Heute Morgen stimmte noch, was ich vor zwei Jahren auf Twitter (damals gabs das noch) schrieb: «Gibt es etwas Schöneres, als sich in der trockenen Stube vorzustellen, wie ein paar reaktionäre alte und junge Knacker verkleidet, geschminkt und angetrunken im Starkregen um eine brennende Strohpuppe galoppieren?» Aber heute Nachmittag scheint leider die Sonne. Doch der Rest gilt immer noch, genau wie für die letzten hundert Jahre.

Nein, ein paar Kleinigkeiten haben sich geändert: Mann schminkt sich nicht mehr oder – falls doch – zumindest nicht mehr, um sich als hablicher weisser Zürcher anderen Ethnien nah fühlen zu können. Oder etwa doch?

Die Nachricht von Mitte März, die Zürcher Zünfte führten eine Art Anti-Diskriminierungs-Kodex ein, hat sich nämlich schon wieder erledigt. Vor zwei Tagen gab der oberste Zunftmeister bekannt, es gebe keinen Leitfaden mit Verhaltensregeln, man lege «seit eh und je Wert auf rücksichtsvolles und zuvorkommendes Verhalten» und erachte «es als selbstverständlich, dass die Gesetze und die Regeln des Anstandes von allen Beteiligten geachtet werden».

An das Foto, auf dem der braun bemalte Roger Köppel in der «Zunft zum Kämbel» den fröhlichen «Beduinen» mit Kamel gab, dürften sich noch einige erinnern. In diesem Jahr überlässt es die Kämbel-Zunft ihren Mitgliedern, ob sie sich braun anmalen wollen oder nicht. Ist ja schliesslich auch kein Black-, sondern bloss Brownfacing.

Doch zurück zum Anlass als solchem: «Das Sechseläuten ist eine jahrhundertealte Tradition zum Frühlingsbeginn in Zürich», heisst es auf zuerich.com. In der NZZ erklärte ein Historiker das Zürcher Frühlingsfest hingegen kürzlich zum «Reenactment einer Vergangenheit, die es auf diese Weise nie gegeben hat», und von Jahrhunderten kann schon gar keine Rede sein.
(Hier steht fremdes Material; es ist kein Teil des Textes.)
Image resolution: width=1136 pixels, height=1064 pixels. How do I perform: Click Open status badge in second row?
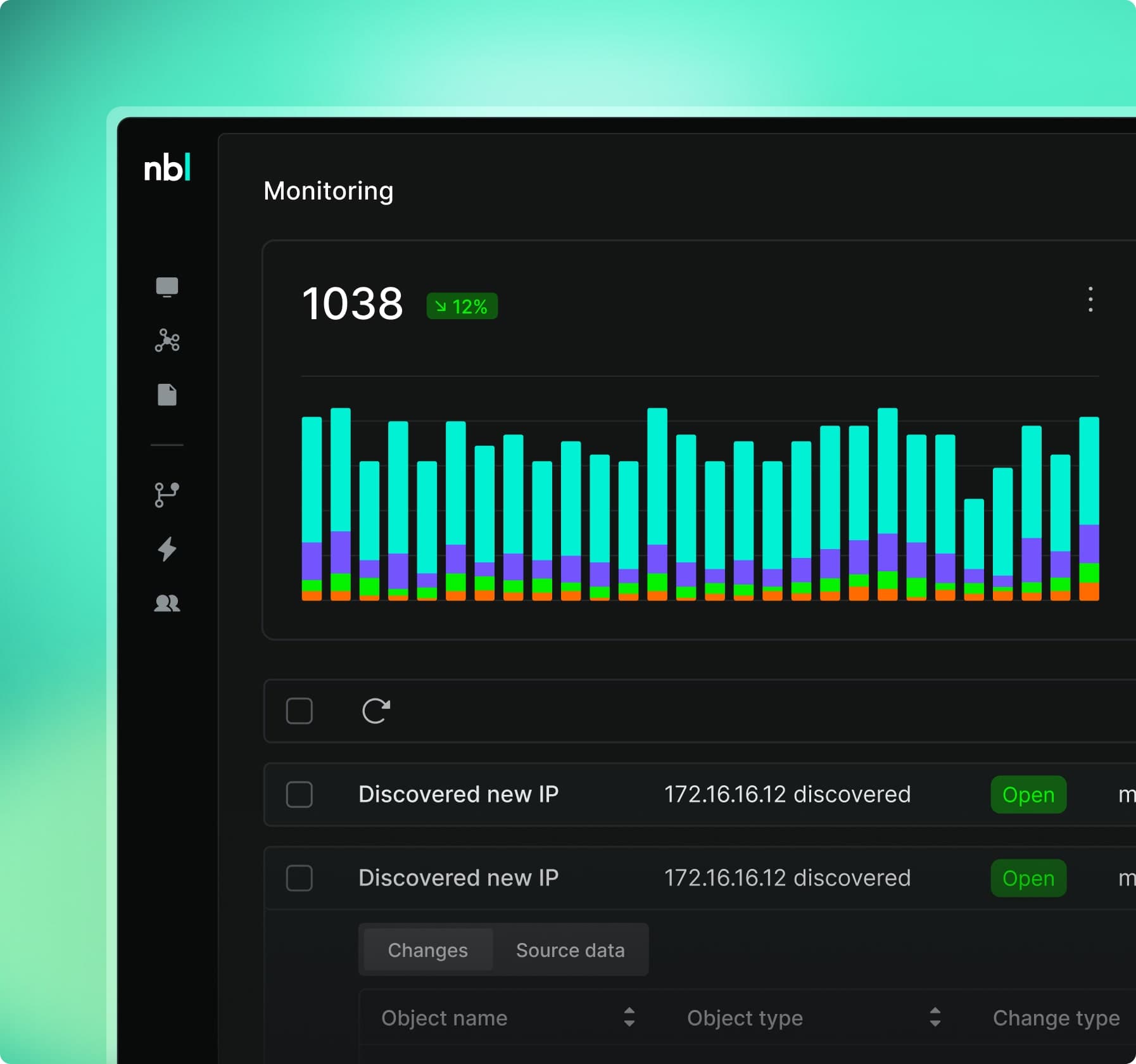click(x=1028, y=878)
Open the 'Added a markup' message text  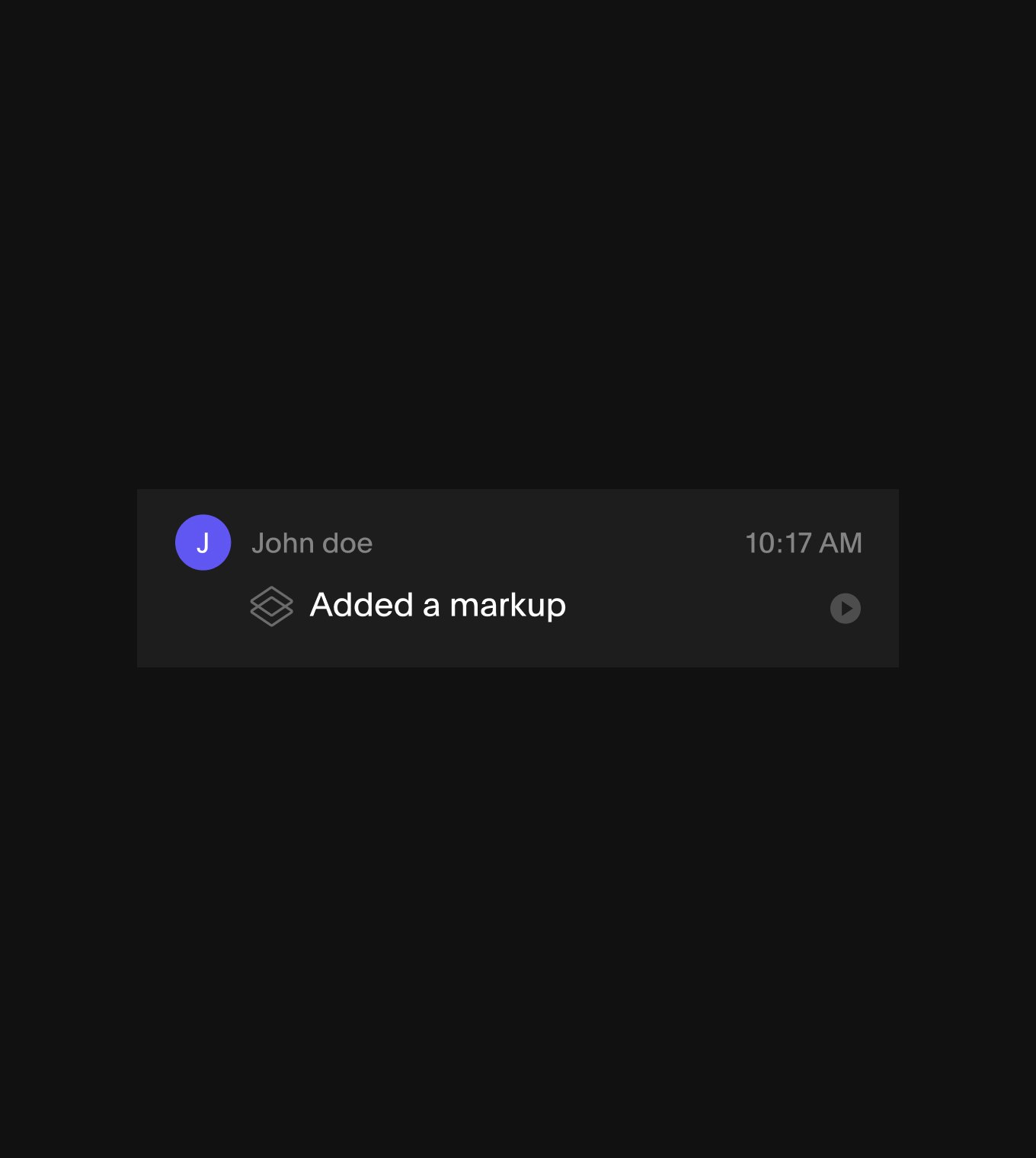click(x=438, y=606)
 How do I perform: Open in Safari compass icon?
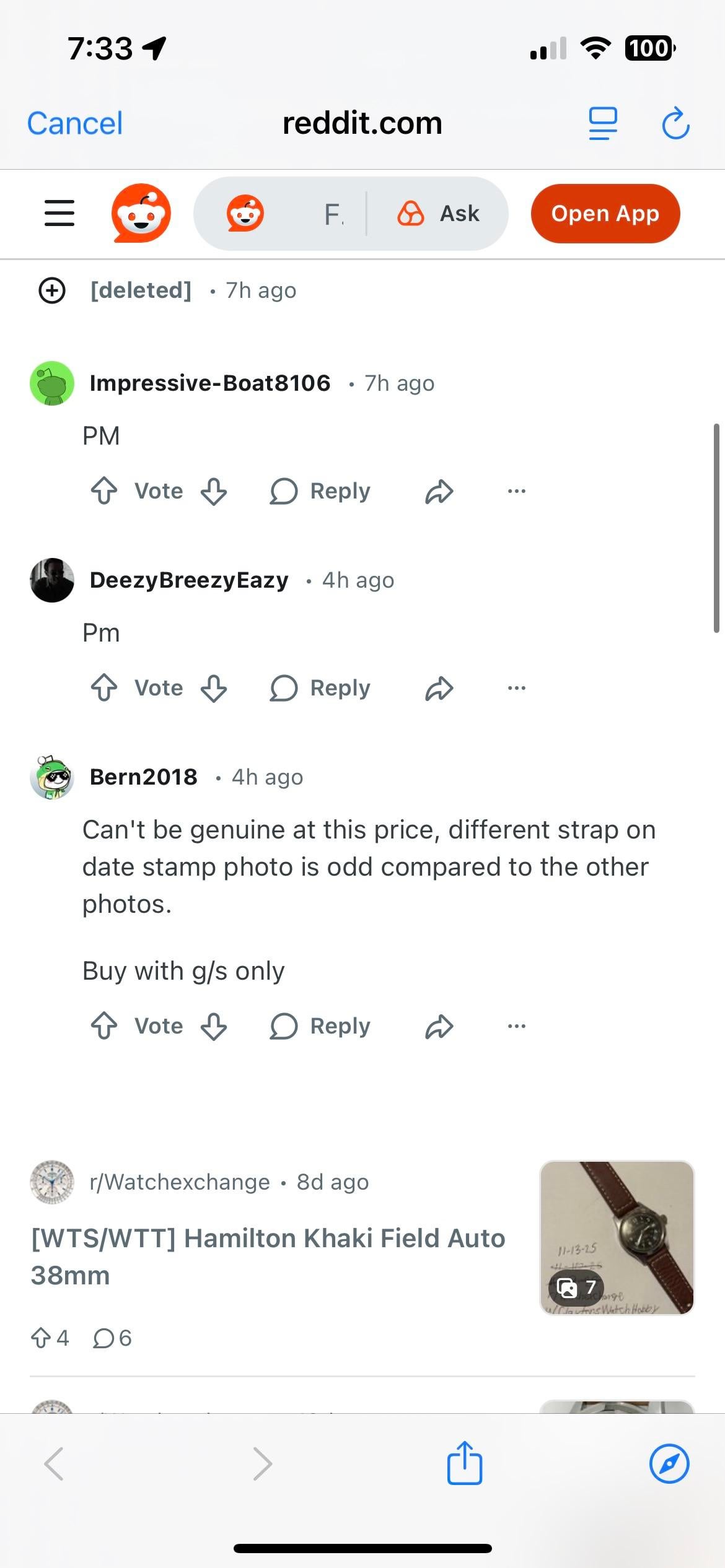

Der «Böögg», die Strohpuppe, die da symbolhaft für den Winter verbrannt wird, wurde 1892 erfunden, und in den Zünften sitzen heute nicht Handwerksmeister, sondern der sogenannt bürgerliche Zürcher Geldadel, der sich mit der Anwesenheit von Frauen ausgesprochen schwer tut.

Obwohl es in der echten Welt einst Zünfterinnen gab, durften sie seit den 1950er Jahren nicht mehr mitlaufen. Jetzt lassen drei Zünfte erstmals «Zünfterstöchter» zu. Frauen liebt der Zünfter seit jeher vor allem als «Ehrendamen», die ihm knicksend Blumen reichen.

Bis 2016 bewarf man das staunende Volk mit toten Fischen. Mit dieser Tradition brach man nicht etwa wegen des Tierwohls, sondern weil die Fischer ihre Fische lieber noch verkaufen wollten.

Der «Blick» verriet übrigens, wie man dem Klima heute ein Schnippchen schlagen will: «Dank Holz-Trick – Flammen sollen den Böögg diesmal schneller erreichen», was dem Brauch folgend bedeuten würde, dass der Sommer möglichst lang und heiss wird. Aber das können sich in unsern Tagen wirklich nur noch die allergrössten Dummköpfe wünschen.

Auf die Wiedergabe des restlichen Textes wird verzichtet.